All Products
Search
Document Center

DataWorks:Use DataWorks with EMR Serverless StarRocks

Last Updated:Feb 28, 2026

This guide shows you how to connect DataWorks to EMR Serverless StarRocks and use five DataWorks features with your StarRocks data: data integration, data development and scheduling, ad-hoc analysis, API generation, and metadata management.

Overview

StarRocks is a next-generation, high-speed Massively Parallel Processing (MPP) database for unified analytics. EMR Serverless StarRocks is a fully managed service for open-source StarRocks on Alibaba Cloud. You can create and manage StarRocks instances without provisioning infrastructure.

As an online analytical processing (OLAP) engine compatible with the MySQL protocol, StarRocks supports:

  • Multi-dimensional OLAP analysis

  • Data lake analysis

  • High-concurrency queries

  • Real-time data analysis

DataWorks connects to EMR Serverless StarRocks through a data source. After connecting, you can run data integration jobs, schedule recurring tasks, perform interactive analysis, build data APIs, and manage metadata from a single platform.

Note

After you create a StarRocks instance, you can view instance details in the EMR console. You can also connect to the instance through EMR StarRocks Manager to view database and table information.

Choose the right feature

Use the following table to decide which DataWorks feature fits your goal.
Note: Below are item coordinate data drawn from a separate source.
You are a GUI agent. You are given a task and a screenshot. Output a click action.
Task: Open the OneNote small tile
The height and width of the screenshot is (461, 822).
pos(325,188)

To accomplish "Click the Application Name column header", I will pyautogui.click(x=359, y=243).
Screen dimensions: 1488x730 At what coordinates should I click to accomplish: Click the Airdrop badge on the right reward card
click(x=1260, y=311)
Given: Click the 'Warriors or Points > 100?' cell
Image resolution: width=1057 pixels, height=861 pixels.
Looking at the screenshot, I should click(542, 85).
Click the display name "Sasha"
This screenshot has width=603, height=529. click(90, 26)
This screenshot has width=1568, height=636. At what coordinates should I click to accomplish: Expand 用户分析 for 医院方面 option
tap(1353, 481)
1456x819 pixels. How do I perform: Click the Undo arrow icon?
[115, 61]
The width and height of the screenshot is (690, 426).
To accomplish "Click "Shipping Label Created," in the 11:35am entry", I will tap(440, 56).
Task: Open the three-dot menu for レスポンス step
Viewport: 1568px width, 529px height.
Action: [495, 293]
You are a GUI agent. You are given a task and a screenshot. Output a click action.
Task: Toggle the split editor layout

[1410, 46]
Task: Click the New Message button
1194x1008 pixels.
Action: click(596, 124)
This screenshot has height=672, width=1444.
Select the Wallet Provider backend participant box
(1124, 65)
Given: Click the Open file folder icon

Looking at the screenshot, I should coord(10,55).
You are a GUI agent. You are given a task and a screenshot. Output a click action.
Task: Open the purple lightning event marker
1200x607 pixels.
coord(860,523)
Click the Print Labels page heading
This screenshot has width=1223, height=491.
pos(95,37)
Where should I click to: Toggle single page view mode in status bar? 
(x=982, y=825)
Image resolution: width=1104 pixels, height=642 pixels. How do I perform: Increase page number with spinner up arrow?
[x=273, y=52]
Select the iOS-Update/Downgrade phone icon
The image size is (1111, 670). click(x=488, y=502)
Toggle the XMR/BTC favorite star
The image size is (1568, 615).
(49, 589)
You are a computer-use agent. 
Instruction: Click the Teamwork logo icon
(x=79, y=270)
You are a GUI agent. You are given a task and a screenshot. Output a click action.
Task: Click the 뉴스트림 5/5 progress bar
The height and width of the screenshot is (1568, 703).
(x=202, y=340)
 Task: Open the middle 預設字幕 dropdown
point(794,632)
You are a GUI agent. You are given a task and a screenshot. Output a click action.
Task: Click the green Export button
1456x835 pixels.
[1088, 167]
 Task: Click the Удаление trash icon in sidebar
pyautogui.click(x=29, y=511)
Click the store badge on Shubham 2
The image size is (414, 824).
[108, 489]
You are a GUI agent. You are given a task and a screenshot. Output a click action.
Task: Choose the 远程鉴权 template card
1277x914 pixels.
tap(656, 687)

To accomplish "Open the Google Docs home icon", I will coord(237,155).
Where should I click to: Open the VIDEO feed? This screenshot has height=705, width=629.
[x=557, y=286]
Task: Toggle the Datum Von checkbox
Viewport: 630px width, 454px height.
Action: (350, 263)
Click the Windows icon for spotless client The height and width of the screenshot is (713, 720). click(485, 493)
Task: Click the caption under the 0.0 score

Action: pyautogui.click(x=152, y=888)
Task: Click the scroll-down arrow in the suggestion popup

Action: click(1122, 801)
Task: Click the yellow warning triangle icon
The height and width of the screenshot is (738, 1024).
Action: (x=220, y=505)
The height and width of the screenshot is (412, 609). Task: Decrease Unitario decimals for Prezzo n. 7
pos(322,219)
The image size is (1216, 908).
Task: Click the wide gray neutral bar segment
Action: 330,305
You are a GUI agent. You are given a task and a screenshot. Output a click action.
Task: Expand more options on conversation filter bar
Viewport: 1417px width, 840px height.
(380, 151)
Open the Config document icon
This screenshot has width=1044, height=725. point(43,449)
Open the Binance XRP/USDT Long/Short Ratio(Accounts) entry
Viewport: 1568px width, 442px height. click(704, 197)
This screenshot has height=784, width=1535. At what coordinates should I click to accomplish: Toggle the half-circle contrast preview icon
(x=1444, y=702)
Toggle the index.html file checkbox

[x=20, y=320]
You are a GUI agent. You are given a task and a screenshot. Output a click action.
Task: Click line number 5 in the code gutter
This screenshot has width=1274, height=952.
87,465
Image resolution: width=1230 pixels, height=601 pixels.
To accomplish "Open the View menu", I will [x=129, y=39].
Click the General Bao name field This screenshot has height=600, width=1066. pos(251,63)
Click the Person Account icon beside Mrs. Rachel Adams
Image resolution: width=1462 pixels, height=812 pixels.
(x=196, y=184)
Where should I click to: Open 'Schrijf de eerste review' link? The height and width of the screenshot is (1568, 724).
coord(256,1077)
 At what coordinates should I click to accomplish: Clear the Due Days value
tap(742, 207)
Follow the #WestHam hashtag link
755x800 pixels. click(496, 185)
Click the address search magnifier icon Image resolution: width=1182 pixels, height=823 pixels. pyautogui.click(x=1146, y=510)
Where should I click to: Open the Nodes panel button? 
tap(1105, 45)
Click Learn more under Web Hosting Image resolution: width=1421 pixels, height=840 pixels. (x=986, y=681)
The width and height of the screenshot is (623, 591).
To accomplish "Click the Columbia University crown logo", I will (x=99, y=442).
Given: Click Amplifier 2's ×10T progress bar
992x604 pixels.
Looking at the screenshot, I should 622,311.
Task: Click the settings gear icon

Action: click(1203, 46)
GoalDataWorks featureWhen to use
Move data into StarRocks from external sourcesData IntegrationSync data from MySQL, Hive, Kafka, OSS, HDFS, or other sources into StarRocks tables on a recurring schedule.
Run and schedule SQL tasksData Development + Operation CenterCreate StarRocks SQL tasks, debug them, and run them on a recurring schedule with dependency management.
Run ad-hoc queriesData AnalysisInteractively query, analyze, and share data in StarRocks tables without a scheduled job.
Expose StarRocks data as REST APIsDataService StudioGenerate and publish API endpoints that serve StarRocks data to downstream applications.
Search and manage metadataData MapCatalog StarRocks metadata, search for tables, view table details, or trace data lineage.

Key concepts

ConceptDescriptionReferences
Resource groupRuns DataWorks tasks. You must purchase, bind, and configure a resource group before using DataWorks features.Resource group fees, Resource group management
Data sourceA connection to an external data store. For EMR Serverless StarRocks, create a StarRocks data source.StarRocks data source
Data IntegrationSynchronizes data between heterogeneous data sources in batch or real-time mode.Data Integration overview
Data Development and Operation CenterData Development lets you write and debug tasks. Operation Center runs them on a recurring, automated schedule.DataStudio (Old Version), Operation Center overview
Data AnalysisOnline service for interactive data querying, editing, and sharing.Data Analysis
DataService StudioPlatform for building, managing, and publishing data APIs with codeless and code-based interfaces.DataService Studio
Data MapMetadata management module with global search, metadata detail viewing, data preview, data lineage, and data category management.Data Map overview

Prerequisites

Complete all of the following before you begin:

  1. Activate DataWorks and create a workspace. See Purchasing guide.

  2. Purchase and configure a resource group. Bind the resource group to your workspace and configure its network settings. See Resource group management.

  3. Create an EMR Serverless StarRocks instance. See Quickly use an all-in-one instance.

  4. Add the DataWorks resource group IP address to your StarRocks whitelist. In the EMR console, open your StarRocks instance and add the IP address to the whitelist.

    Whitelist entry point in EMR console

Navigate to the DataWorks console

Most procedures in this guide start from the DataWorks console. Use these steps each time:

  1. Log on to the DataWorks console.

  2. In the top navigation bar, select the target region.

  3. In the left-side navigation pane, choose the target service (specified in each section below).

  4. Select the target workspace from the drop-down list and click Go to.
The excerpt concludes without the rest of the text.